National Black HIV / AIDS Awareness Day: Stop the Stigma

National HIV / AIDS Awareness Day for Blacks, celebrated annually in the United States on February 7, is an opportunity to look back on the progress made by the African American population in reducing the disproportionate impact of the virus, and to consider continuing prevention and education efforts.

According to U.S. Centers for Disease Control and Prevention (CDC), HIV diagnoses overall fell by 12% among African Americans from 2010 to 2016 in the United States. Diagnoses among gay and bisexual black men aged 13 to 24 fell 5%, and rates among heterosexual women and men also fell over the same time period, by 25% and 26%, respectively.

But the disproportion remains. African Americans made up about 13% of the US population in 2017, but accounted for 43% of all HIV diagnoses. Black men who have sex with men are the most affected subpopulation, with 9,807 new HIV diagnoses in 2017.

The problem is, there are no quick fixes to closing the impact gap. It is multifactorial and encompasses socio-economic aspects, discrimination, fear, homophobia and stigma.

“This is nothing new – we’ve seen these inequalities for a few decades now,” said David J. Malebranche, MD, MPH, associate professor of medicine at the Morehouse School of Medicine. Contagion® in an interview. “Particularly in the South East, you have issues of poverty, homelessness, archaic policies and politicians, and a lack of political awareness and resources that contribute to broader structural levels. Additionally, persistent issues of racism, sexism, gender bias against LGBTQ people, discrimination against transgender people, and gender non-conforming in society all create a basis for marginalization among certain groups. When you drop HIV into the mix, it’s hard to eradicate when these bigger problems persist. “

To tackle entrenched inequalities and societal attitudes, healthcare providers and clinicians should do 4 things, explained Dr Malebranche.

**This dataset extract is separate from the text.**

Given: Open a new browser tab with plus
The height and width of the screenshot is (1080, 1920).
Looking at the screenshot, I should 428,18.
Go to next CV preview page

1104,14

“First, be more humanistic and stop treating patients as diseases personified,” he said. “Second, stop letting their implicit and overt racial, gender, and other biases get in the way of their clinical decision-making. Third, be as empathetic and aggressive with their patient care as they would if they or a family member were walking for their patients. And fourth, just stop blaming patients when they don’t show up to the clinic or stick to medications, and instead look inside to see what they can do better to help patients participate in the process. health care.

The theme for this year’s National Black HIV / AIDS Awareness Day is “Together for love: stop the stigma“, Which urges everyone to” learn, be tested, be treated and get involved “.

“HIV stigma in communities can lead to delays in testing and treatment, and can delay life-saving prevention and treatment options such as pre-exposure prophylaxis (PrEP), post-exposure prophylaxis ( PEP) or antiretroviral therapy (ART) for those affected. needing it when it is perpetuated by medical systems and staff, ”said Dr. Malebranche.

From a government perspective, CDC is investing in increased prevention and surveillance efforts in populations and geographic areas most in need. The agency recommends that anyone between the ages of 13 and 64 get tested for HIV at least once, with those considered to be at high risk getting tested each year.

The most important thing for people who are diagnosed with HIV is to seek treatment and continue treatment.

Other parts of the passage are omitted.